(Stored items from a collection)
#####
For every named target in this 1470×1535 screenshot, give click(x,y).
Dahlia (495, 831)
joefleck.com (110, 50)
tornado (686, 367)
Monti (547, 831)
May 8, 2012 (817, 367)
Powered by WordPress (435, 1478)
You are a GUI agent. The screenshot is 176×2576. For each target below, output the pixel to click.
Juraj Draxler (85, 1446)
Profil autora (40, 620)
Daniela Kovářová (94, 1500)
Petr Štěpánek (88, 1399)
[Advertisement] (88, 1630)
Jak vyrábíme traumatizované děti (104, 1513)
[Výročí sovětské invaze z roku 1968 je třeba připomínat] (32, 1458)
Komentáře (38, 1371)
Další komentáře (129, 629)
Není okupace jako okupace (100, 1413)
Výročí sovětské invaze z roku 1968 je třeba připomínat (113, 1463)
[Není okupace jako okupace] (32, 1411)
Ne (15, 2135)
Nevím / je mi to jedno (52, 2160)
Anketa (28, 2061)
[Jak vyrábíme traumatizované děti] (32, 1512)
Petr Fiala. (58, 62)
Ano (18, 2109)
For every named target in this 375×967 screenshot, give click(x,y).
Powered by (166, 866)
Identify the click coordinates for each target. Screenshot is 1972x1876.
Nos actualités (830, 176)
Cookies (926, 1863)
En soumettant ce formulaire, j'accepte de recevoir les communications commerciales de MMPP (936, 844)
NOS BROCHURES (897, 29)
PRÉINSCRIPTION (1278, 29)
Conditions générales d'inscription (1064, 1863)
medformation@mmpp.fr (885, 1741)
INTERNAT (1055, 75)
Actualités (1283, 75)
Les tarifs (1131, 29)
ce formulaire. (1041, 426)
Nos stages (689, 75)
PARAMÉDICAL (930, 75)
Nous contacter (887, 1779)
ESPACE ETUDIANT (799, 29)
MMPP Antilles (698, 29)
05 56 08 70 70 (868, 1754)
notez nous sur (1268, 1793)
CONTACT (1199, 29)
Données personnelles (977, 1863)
#####
▶ [REQUIRED ACTION] Retype the records above, but only those lines that fall between the line containing "En soumettant ce" and the line containing "notez nous sur (1268, 1793)", with both of those lines included, exactly as written.

▶ [RESPONSE]
En soumettant ce formulaire, j'accepte de recevoir les communications commerciales de MMPP (936, 844)
NOS BROCHURES (897, 29)
PRÉINSCRIPTION (1278, 29)
Conditions générales d'inscription (1064, 1863)
medformation@mmpp.fr (885, 1741)
INTERNAT (1055, 75)
Actualités (1283, 75)
Les tarifs (1131, 29)
ce formulaire. (1041, 426)
Nos stages (689, 75)
PARAMÉDICAL (930, 75)
Nous contacter (887, 1779)
ESPACE ETUDIANT (799, 29)
MMPP Antilles (698, 29)
05 56 08 70 70 (868, 1754)
notez nous sur (1268, 1793)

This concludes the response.